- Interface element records
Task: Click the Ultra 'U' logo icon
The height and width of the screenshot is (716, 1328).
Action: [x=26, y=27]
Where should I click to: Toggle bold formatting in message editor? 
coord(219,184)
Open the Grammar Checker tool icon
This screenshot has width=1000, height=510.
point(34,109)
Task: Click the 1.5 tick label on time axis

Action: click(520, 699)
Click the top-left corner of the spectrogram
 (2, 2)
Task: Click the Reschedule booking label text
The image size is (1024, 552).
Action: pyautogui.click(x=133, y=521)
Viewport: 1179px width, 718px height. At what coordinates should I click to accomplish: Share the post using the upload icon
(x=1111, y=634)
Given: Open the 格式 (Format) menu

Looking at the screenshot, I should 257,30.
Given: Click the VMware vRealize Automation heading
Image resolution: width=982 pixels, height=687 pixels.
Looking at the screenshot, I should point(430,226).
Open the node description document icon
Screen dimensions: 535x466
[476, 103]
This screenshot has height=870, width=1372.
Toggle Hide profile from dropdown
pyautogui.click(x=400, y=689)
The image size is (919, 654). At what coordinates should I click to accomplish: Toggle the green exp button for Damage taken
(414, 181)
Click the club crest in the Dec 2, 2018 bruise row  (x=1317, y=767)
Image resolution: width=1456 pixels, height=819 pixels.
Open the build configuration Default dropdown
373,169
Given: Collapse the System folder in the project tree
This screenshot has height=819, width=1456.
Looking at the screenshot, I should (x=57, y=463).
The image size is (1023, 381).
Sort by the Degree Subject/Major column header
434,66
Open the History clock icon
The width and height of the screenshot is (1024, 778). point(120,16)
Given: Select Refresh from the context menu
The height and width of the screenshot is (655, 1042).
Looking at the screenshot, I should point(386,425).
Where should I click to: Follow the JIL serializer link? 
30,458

- Problem statement
Echo the lines above back word for word, from the first to the last.

- Problem solution
Task: Click the Ultra 'U' logo icon
The height and width of the screenshot is (716, 1328).
Action: [x=26, y=27]
Where should I click to: Toggle bold formatting in message editor? 
coord(219,184)
Open the Grammar Checker tool icon
This screenshot has width=1000, height=510.
point(34,109)
Task: Click the 1.5 tick label on time axis

Action: click(520, 699)
Click the top-left corner of the spectrogram
 (2, 2)
Task: Click the Reschedule booking label text
The image size is (1024, 552).
Action: pyautogui.click(x=133, y=521)
Viewport: 1179px width, 718px height. At what coordinates should I click to accomplish: Share the post using the upload icon
(x=1111, y=634)
Given: Open the 格式 (Format) menu

Looking at the screenshot, I should 257,30.
Given: Click the VMware vRealize Automation heading
Image resolution: width=982 pixels, height=687 pixels.
Looking at the screenshot, I should point(430,226).
Open the node description document icon
Screen dimensions: 535x466
[476, 103]
This screenshot has height=870, width=1372.
Toggle Hide profile from dropdown
pyautogui.click(x=400, y=689)
The image size is (919, 654). At what coordinates should I click to accomplish: Toggle the green exp button for Damage taken
(414, 181)
Click the club crest in the Dec 2, 2018 bruise row  (x=1317, y=767)
Image resolution: width=1456 pixels, height=819 pixels.
Open the build configuration Default dropdown
373,169
Given: Collapse the System folder in the project tree
This screenshot has height=819, width=1456.
Looking at the screenshot, I should (x=57, y=463).
The image size is (1023, 381).
Sort by the Degree Subject/Major column header
434,66
Open the History clock icon
The width and height of the screenshot is (1024, 778). point(120,16)
Given: Select Refresh from the context menu
The height and width of the screenshot is (655, 1042).
Looking at the screenshot, I should point(386,425).
Where should I click to: Follow the JIL serializer link? 
30,458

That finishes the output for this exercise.